■ Exercise description ■
Reproduce word for word the lines from the one containing "Image resolution: width=1568" through the one containing "click(x=38, y=359)", both included.

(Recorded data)

[START]

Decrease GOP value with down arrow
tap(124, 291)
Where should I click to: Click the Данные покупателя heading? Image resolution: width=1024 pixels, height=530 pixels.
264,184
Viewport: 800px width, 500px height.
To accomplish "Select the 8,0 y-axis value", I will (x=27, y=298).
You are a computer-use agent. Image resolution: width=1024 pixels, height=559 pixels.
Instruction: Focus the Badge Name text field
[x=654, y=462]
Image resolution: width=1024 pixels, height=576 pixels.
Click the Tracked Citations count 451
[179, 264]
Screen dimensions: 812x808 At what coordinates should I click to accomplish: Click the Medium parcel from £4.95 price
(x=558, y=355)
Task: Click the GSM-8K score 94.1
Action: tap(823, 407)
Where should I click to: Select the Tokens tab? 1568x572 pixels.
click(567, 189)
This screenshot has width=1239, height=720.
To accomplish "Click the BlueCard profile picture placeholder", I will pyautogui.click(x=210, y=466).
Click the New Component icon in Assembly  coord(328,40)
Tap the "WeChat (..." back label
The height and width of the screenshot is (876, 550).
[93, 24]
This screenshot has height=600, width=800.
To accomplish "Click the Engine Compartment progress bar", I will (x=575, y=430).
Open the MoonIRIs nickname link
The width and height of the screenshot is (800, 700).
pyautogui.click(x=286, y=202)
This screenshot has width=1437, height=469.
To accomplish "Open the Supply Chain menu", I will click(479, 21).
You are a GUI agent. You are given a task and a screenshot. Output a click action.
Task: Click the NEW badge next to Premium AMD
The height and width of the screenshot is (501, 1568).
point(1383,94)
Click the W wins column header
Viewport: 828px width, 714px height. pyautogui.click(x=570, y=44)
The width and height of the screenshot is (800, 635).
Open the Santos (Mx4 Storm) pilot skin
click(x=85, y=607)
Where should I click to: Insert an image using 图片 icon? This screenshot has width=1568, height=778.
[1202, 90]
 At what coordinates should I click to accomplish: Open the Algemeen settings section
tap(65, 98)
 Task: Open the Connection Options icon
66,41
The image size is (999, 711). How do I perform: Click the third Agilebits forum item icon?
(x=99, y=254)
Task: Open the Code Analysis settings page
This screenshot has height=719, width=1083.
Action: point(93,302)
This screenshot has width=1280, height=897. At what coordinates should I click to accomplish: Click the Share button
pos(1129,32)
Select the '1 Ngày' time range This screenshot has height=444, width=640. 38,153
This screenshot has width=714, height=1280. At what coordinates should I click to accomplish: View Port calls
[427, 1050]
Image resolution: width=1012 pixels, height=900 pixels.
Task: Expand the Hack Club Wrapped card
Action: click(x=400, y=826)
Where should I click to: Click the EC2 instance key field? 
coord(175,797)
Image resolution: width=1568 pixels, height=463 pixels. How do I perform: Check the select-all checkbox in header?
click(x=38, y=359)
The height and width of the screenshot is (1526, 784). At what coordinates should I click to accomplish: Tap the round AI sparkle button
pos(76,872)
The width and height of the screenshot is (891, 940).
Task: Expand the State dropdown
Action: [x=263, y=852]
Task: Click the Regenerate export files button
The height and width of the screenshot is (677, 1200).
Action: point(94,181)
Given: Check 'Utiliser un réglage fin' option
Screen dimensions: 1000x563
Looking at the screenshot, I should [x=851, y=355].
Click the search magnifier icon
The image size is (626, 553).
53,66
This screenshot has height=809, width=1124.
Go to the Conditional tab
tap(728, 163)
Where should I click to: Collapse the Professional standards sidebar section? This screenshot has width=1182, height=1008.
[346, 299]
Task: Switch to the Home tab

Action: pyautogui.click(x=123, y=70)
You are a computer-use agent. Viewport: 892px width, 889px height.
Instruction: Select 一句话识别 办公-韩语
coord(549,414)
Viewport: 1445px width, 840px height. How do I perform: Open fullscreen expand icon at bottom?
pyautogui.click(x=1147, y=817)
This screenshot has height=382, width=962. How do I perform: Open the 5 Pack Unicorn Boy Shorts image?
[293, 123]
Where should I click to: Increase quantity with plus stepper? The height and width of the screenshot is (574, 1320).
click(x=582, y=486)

[END]

■ Full output ■
Image resolution: width=1568 pixels, height=463 pixels. How do I perform: Check the select-all checkbox in header?
click(x=38, y=359)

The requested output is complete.